Execution time for FIR16 filter

Ayaka Ohira

Other Parts Discussed in Thread: CONTROLSUITE

Hi there,

I am using the Fixed point FIR filter library provided by TI on F28069.

The filter I have is a BPF fir16 with order of 16 and it is working great but the problem I have is that it's taking longer than what's specified in the filter library document.

I am referring to the "C28x Fixed Point DSP Library" v1.01 written on 10th Jan 2011. On the page 32 it has a Benchmark information with a table showing how many cycles of instruction it takes for a different number of taps.

As I'm using 16 taps, I expected my fir calculation to take 58 cycles, which is 644ns at 90MHz. However, it's taking approx. 1.1us, nearly double the expected time. The way I've measured the time is by toggling a GPIO before the fir calculation and toggling the GPIO after the fir calculation has been done.

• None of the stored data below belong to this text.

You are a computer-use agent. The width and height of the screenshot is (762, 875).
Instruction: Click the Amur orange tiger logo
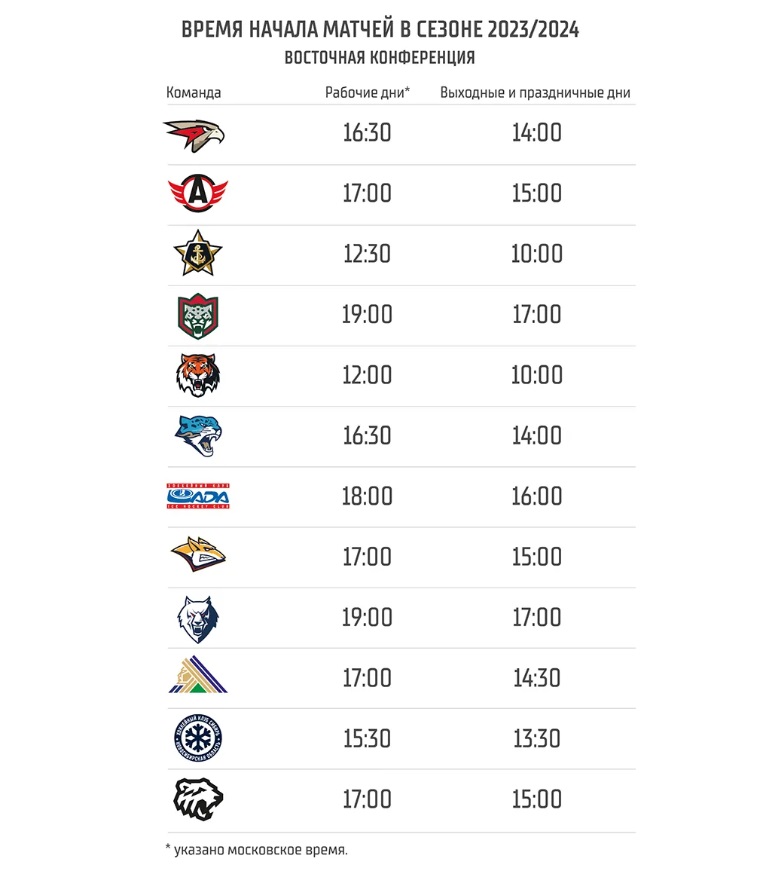pos(196,376)
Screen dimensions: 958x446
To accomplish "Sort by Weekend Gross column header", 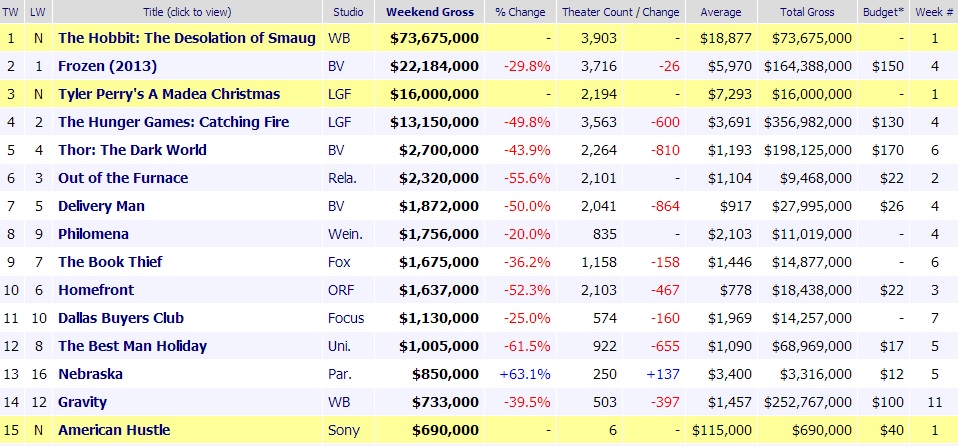I will tap(430, 12).
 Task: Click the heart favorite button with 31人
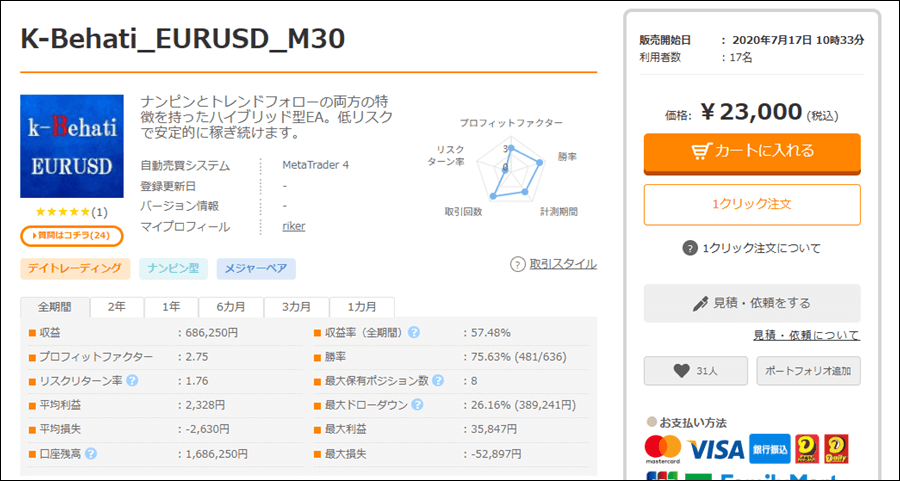click(x=695, y=371)
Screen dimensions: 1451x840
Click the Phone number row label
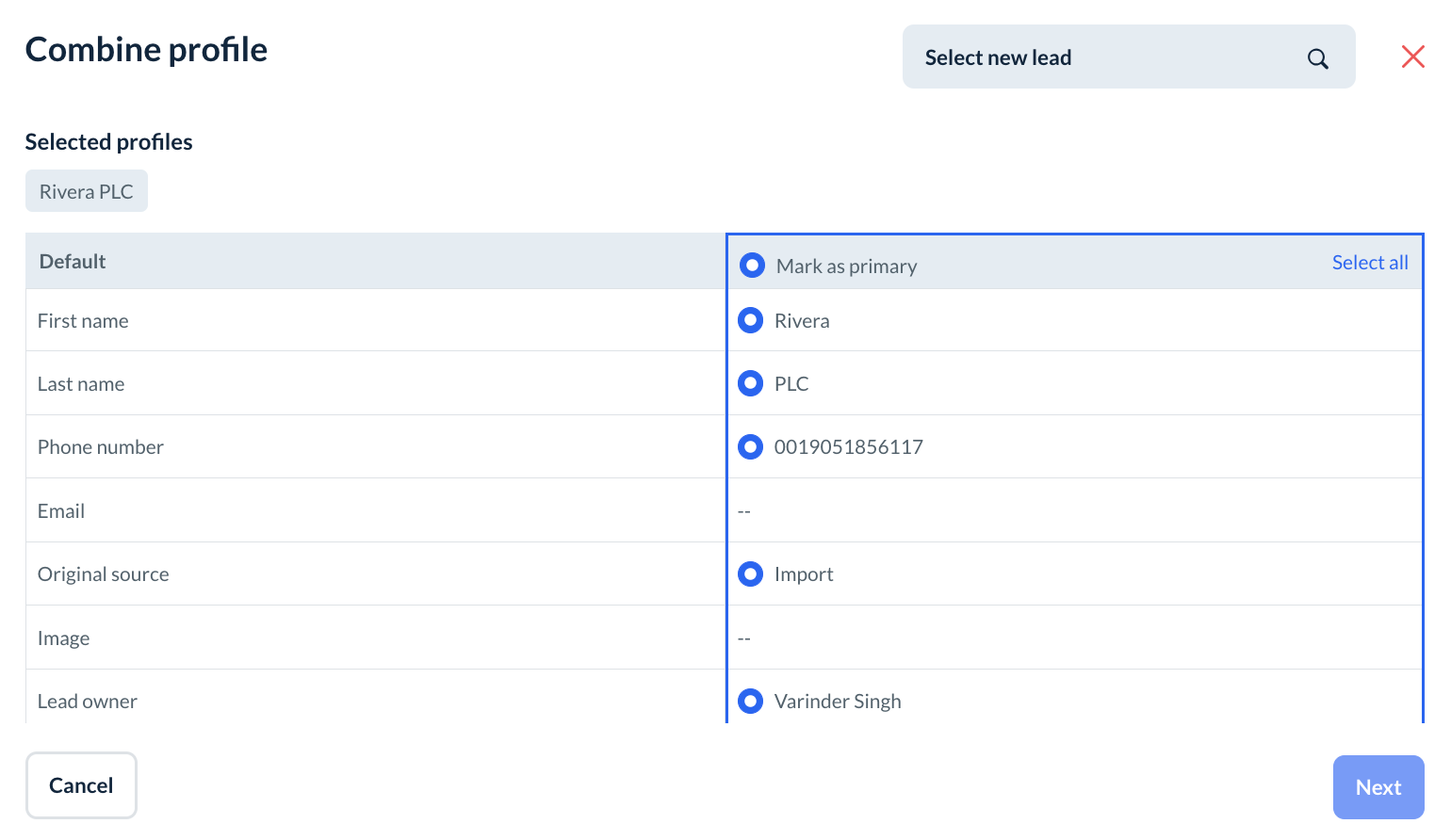point(101,447)
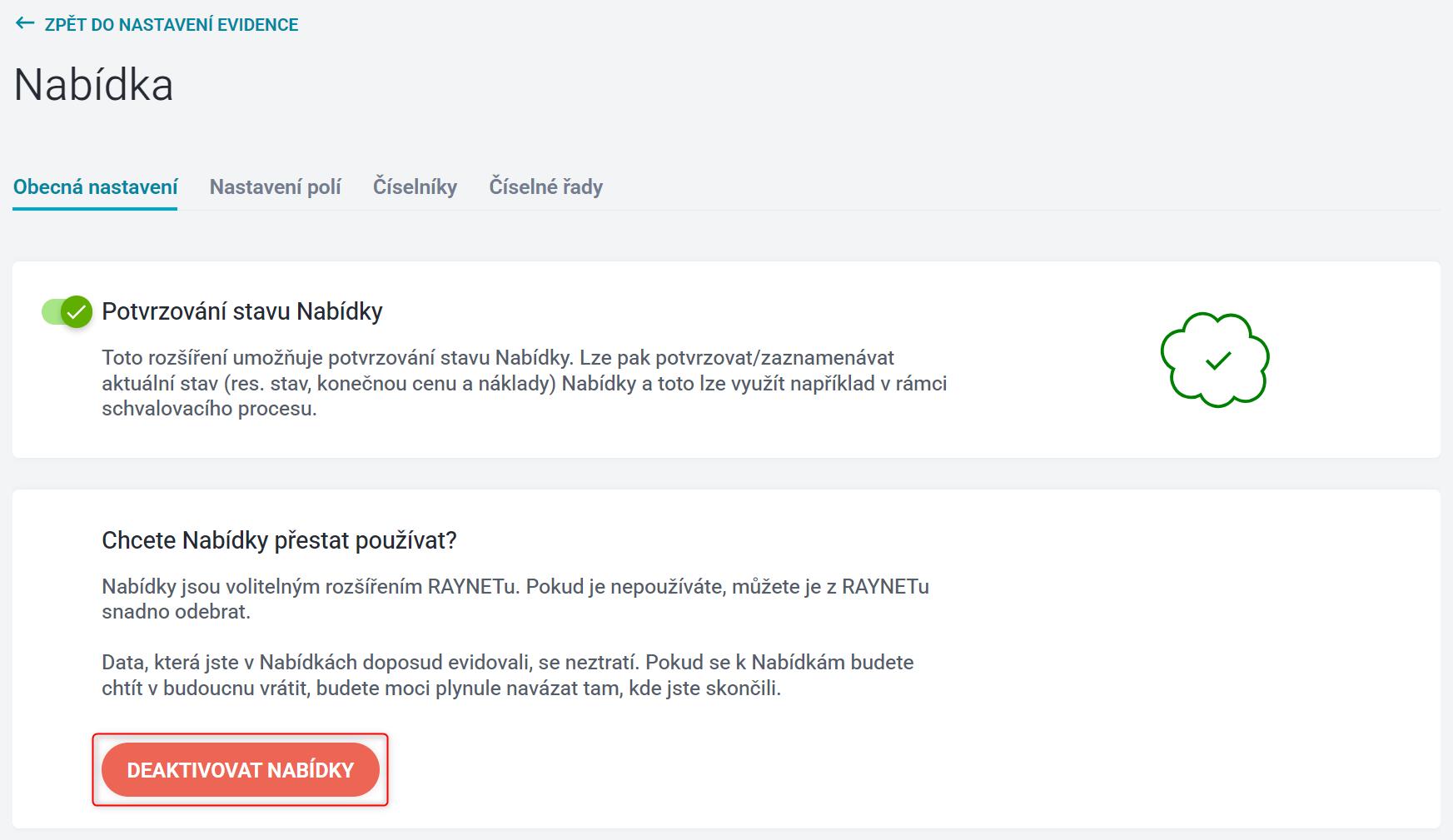Click the 'Chcete Nabídky přestat používat?' heading
The height and width of the screenshot is (840, 1453).
point(279,540)
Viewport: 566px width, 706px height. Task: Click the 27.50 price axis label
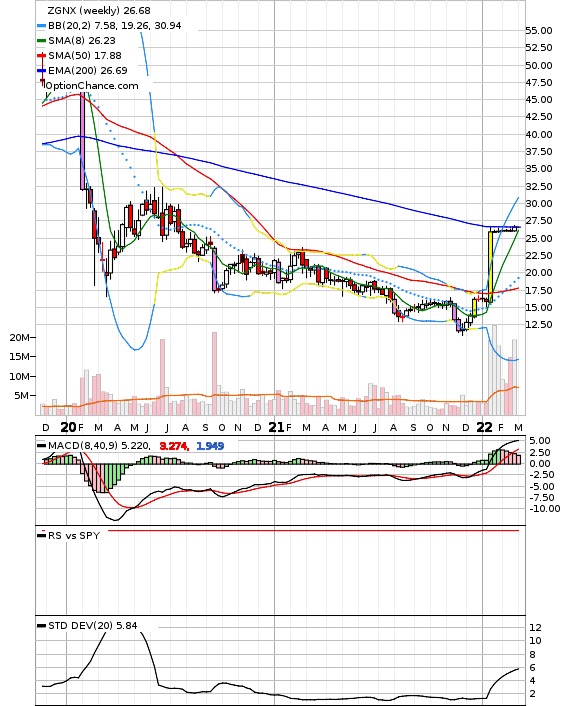coord(539,221)
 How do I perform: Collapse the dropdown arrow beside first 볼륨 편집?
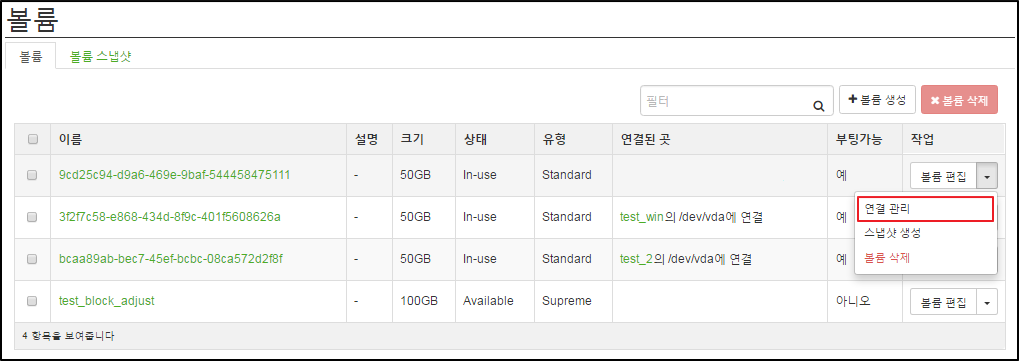tap(987, 176)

Could someone please explain to me why the FIR calculation takes so much longer than the specification?

Thanks

Ayaka

#include <fir.h>

/* FIR16 coefficients (fir_16o_400k)
   FIR16 BP order=16 Hamming Fs=400000Hz Fc=5000-80000Hz
   {-126,11,189,-298,-1815,-2091,1990,8979,12563,8979,1990,-2091,-1815,-298,189,11,-126,} */
#define FIR_ORDER_RX 16
#define RX_COEFF {\
	12563,-8248557,722886,12449749,-19466007,-118882602,-137035587,130416651,588513154}

#define FIR_ORDER_SIZE ((FIR_ORDER_RX+2)/2)
#pragma DATA_SECTION(alRxBuf,"firRx");
long alRxBuf[FIR_ORDER_SIZE];

/* Define Constant Co-efficient Array (used for Tx and Rx and place the .econst/.const section in
non-volatile memory */
const long RxCoeff_const[FIR_ORDER_SIZE]= RX_COEFF;
long RxCoeff[FIR_ORDER_SIZE];

#define FIR_ORDER FIR_ORDER_RX

FIR16 fir_rx = FIR16_DEFAULTS;

void init_filter(void)
{
	fir_rx.dbuffer_ptr = alRxBuf;
	fir_rx.coeff_ptr=(long *)RxCoeff;
	fir_rx.order=FIR_ORDER;
	fir_rx.init(&fir_rx);
}

void process_task(int sample)
{
	GpioDataRegs.GPATOGGLE.bit.GPIO31 = 1;
	fir_rx.inpunt = sample;
	fir_rx.calc(&fir_rx);
	GpioDataRegs.GPATOGGLE.bit.GPIO31 = 1;
}

over 9 years ago

0 Gautam Iyer over 9 years ago

Guru 192875 points

Hi Ayaka,

I hope your clock is not divided into half using some DIV2 term? Are you sure about 90MHz?

Regards,
Gautam

0 Ayaka Ohira over 9 years ago in reply to Gautam Iyer

Intellectual 440 points

Hello,

Thanks for your reply.

I don't think DIV2 term matters to me?
I thought DIV2 was for the USB clock (correct me if I'm wrong).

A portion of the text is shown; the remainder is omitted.